Pixel coordinate grounding data:
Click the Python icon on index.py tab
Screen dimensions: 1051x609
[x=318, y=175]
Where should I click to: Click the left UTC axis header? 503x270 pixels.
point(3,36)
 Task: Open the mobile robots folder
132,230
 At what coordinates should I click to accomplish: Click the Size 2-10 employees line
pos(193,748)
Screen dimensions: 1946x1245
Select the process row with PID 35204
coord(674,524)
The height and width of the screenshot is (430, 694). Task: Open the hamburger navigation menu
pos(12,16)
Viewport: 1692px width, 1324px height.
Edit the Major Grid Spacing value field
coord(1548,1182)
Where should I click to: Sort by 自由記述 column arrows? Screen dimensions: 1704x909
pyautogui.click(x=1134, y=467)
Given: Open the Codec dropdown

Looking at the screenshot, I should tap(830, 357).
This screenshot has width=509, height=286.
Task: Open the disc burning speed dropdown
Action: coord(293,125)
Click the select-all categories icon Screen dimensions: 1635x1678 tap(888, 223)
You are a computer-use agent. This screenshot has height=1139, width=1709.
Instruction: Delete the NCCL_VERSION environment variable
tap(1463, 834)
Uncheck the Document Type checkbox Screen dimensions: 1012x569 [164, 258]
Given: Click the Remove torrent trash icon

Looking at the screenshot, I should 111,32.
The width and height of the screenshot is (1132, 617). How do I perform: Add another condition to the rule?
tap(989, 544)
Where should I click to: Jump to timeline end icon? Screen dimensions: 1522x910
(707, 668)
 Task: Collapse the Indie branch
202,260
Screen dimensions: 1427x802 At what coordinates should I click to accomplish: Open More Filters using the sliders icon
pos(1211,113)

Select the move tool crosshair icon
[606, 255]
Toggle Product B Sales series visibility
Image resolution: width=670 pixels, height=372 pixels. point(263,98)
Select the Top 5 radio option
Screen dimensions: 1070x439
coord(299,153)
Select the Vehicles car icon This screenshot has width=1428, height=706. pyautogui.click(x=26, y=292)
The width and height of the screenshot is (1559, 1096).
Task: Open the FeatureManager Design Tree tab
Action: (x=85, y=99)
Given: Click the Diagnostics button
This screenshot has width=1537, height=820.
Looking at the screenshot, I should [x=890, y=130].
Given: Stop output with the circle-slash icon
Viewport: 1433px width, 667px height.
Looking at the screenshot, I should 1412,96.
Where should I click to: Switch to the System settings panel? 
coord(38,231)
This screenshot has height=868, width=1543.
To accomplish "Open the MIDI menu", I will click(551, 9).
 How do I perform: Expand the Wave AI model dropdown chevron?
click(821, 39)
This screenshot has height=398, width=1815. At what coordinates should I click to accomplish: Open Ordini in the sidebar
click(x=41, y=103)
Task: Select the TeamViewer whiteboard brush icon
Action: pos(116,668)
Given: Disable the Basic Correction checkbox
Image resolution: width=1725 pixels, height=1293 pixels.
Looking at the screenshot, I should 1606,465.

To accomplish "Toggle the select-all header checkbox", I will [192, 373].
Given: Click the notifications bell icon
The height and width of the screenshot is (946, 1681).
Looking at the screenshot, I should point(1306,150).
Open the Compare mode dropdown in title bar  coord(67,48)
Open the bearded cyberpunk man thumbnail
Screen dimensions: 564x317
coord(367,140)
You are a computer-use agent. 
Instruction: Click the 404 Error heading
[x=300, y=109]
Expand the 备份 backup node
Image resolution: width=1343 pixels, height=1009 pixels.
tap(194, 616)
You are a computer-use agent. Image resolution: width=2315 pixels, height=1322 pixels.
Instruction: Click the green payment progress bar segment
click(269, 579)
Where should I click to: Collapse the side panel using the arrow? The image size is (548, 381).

Exercise instructions: From the lines above, copy those that contain the word "checkbox".

Expected answer:
Uncheck the Document Type checkbox Screen dimensions: 1012x569 [164, 258]
Given: Disable the Basic Correction checkbox
To accomplish "Toggle the select-all header checkbox", I will [192, 373].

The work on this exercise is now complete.